Rentenkonzept der SPD

Die Grundlage des Rentenkonzepts der SPD ist richtig und gleichzeitig widersprüchlich: Altersarmut kann mit dem bewährten umlagefinanzierten Rentensystem, welches die Lebensleistung der Arbeitnehmer honorieren muss, durch die Beseitigung der Erwerbsarmut zum Teil verhindert werden.

Allerdings wird die Privatisierung der Alterssicherung erweitert und die Arbeitgeberhörigkeit nicht beendet. Bis auf die Forderung nach einem (unzureichenden) Mindestlohn von 8,50 Euro werden weitere wirksame Maßnahmen in der Erwerbsphase nicht vorgeschlagen, sondern den Tarifparteien zugeordnet, obwohl sie gesetzlich erforderlich wären. Aber auch die Vorschläge zur vermeintlichen  Verbesserung der Regeln der gesetzlichen  Rentenversicherung sind unzureichend, weil sie die Fehler der vergangenen rot-grünen Koalition nicht etwa revidieren, sondern ausdrücklich bestätigen.  Wer aus seinen Fehlern nicht lernt, zementiert die selbst herbeigeführte Armut im Alter, statt sie zu bekämpfen, zumal lediglich Alterseinkommen oberhalb des Grundsicherungsniveaus gewollt sind.

Inhaltsverzeichnis

Im Einzelnen:

Demografische Entwicklung

Wenn die SPD feststellt, „Alterung frisst Produktivität“, ist das nicht nur falsch, sondern auch diskriminierend. Es kommt nicht auf das Verhältnis von Beitragszahlern und Rentenbeziehern an, sondern auf die Verteilung des Reichtums, die höchst ungerecht ist und Arbeitnehmer und Rentner massiv benachteiligt. Während die Realeinkommen sinken, während den Banken für die von ihnen verursachten Milliardenverluste mit Steuergeldern geholfen wird, während die Reichen reicher werden und sich mit Billigung der Regierung der Solidargemeinschaft entziehen können, obwohl sie Profiteure auf Kosten der Gemeinschaft sind, wird allen Ernstes behauptet, die demografische Entwicklung sei das Problem. Diese absurde Haltung hat rot-grün dazu veranlasst und wird mit dem Rentenkonzept bestätigt, dass ein Demografiefaktor(Nachhaltigkeitsfaktor) eingeführt wurde und  beibehalten wird, der die Renten nachhaltig absenkt. Statt des Wegfalls dieser armutsfördernden Regelung wird diese ausdrücklich rechtfertigt.

**Kurze Übung a**
Wie hoch ist der Mindestlohn, den die SPD laut dem Text zum Rentenkonzept fordert?

**Vorliegende Einträge**
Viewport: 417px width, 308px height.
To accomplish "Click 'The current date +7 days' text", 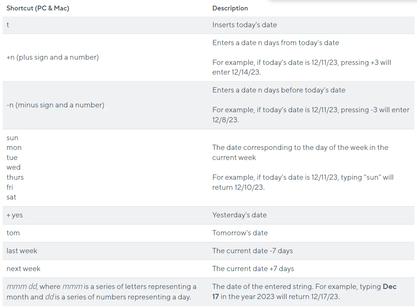I will click(253, 269).
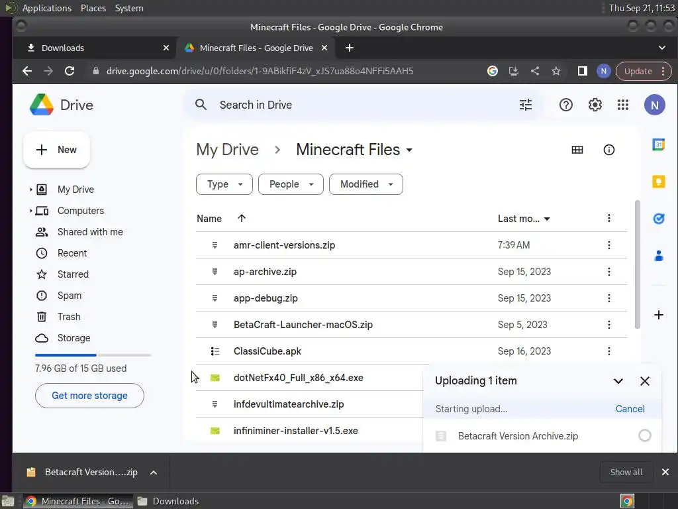Expand the Minecraft Files folder menu
The image size is (678, 509).
click(409, 150)
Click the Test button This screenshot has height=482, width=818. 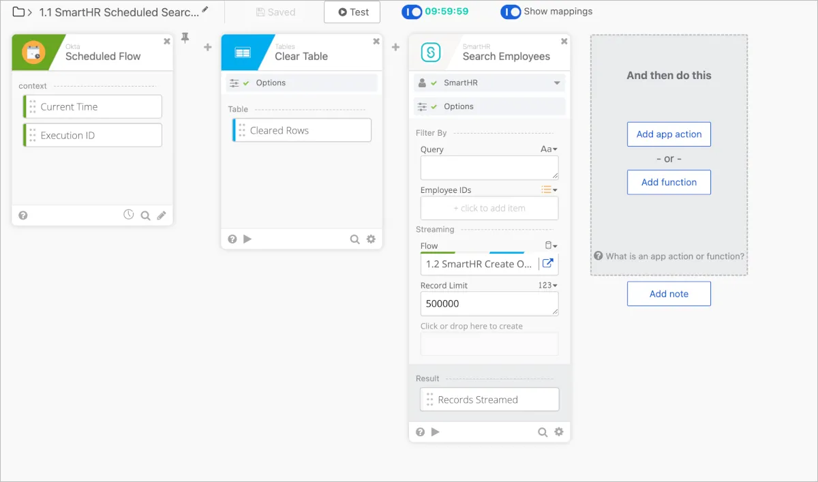click(x=352, y=12)
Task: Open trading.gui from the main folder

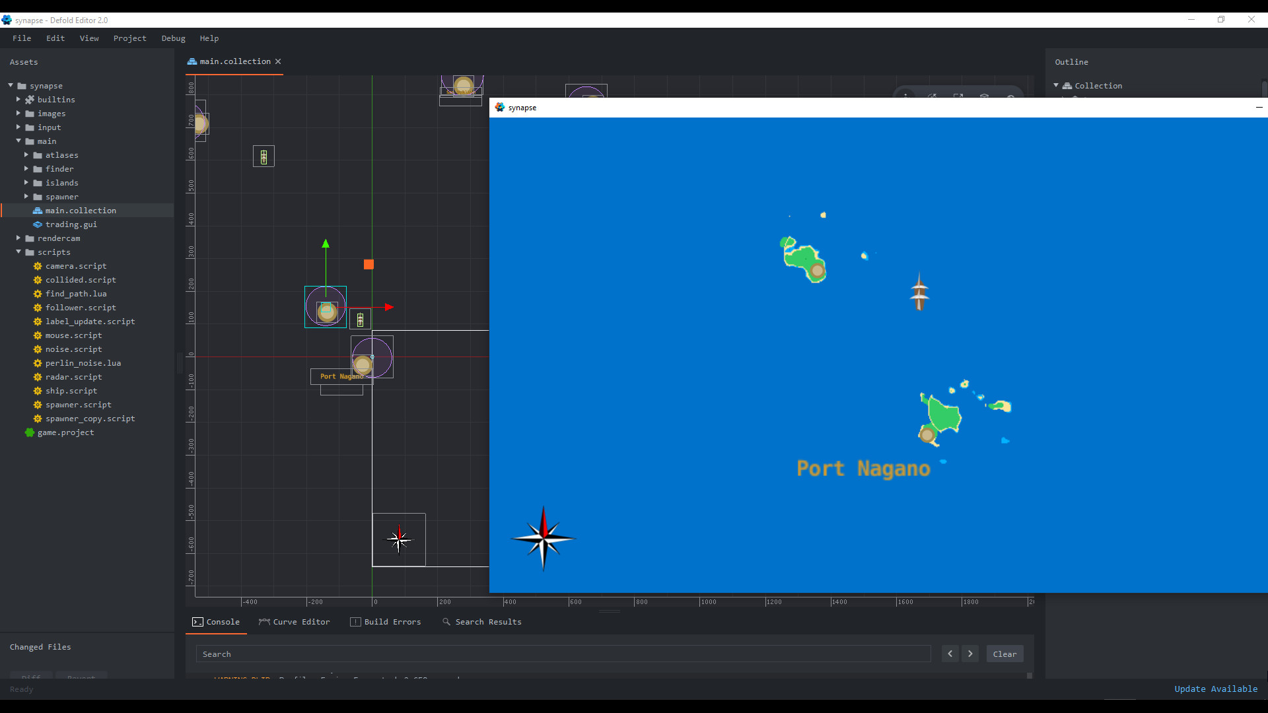Action: coord(71,224)
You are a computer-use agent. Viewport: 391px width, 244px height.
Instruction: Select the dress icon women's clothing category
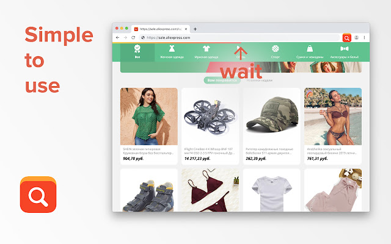tap(172, 52)
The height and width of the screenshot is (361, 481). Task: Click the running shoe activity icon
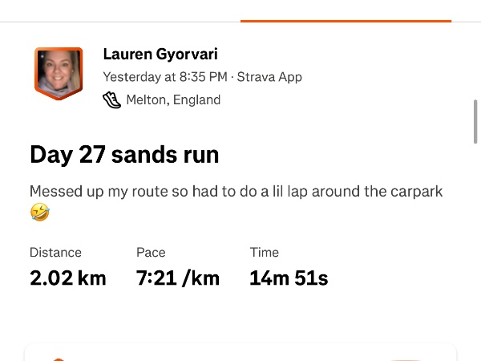[x=111, y=100]
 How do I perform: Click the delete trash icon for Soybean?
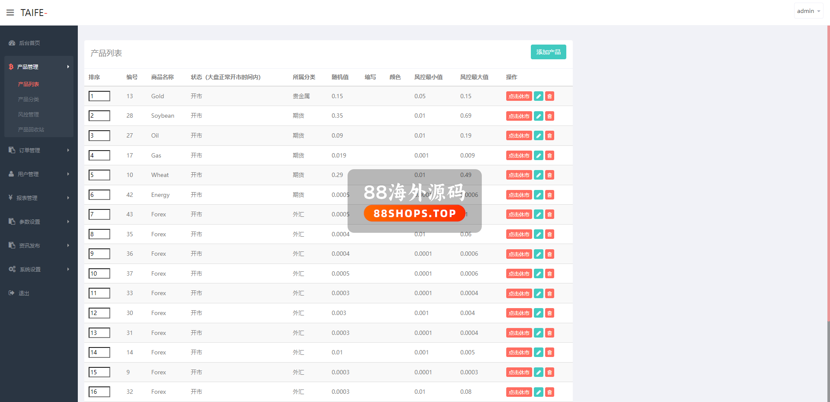[549, 116]
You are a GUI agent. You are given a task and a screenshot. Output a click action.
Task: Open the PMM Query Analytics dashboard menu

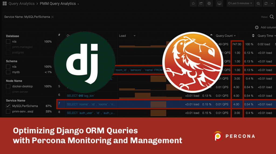coord(59,4)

**Kurze Übung b**
Bearbeite in den Einträgen den Abschnitt von der Zeile mit „Task: Open trading.gui from the main folder“ bis zum Ende der Einträge, indem du „running shoe“ durch „hiking boot“ ersetzt. Alles Übrige bleibt gleich; gib nur diesen Abschnitt ohne die Bilder aus.

**Vollständige Ausgabe a**
8,50 Euro.

**Vollständige Ausgabe b**
Task: Open trading.gui from the main folder

Action: coord(71,224)
You are a computer-use agent. Viewport: 391px width, 244px height.
Instruction: Select the dress icon women's clothing category
tap(172, 52)
The height and width of the screenshot is (361, 481). Task: Click the hiking boot activity icon
[x=111, y=100]
 How do I perform: Click the delete trash icon for Soybean?
[549, 116]
You are a GUI agent. You are given a task and a screenshot. Output a click action.
Task: Open the PMM Query Analytics dashboard menu

coord(59,4)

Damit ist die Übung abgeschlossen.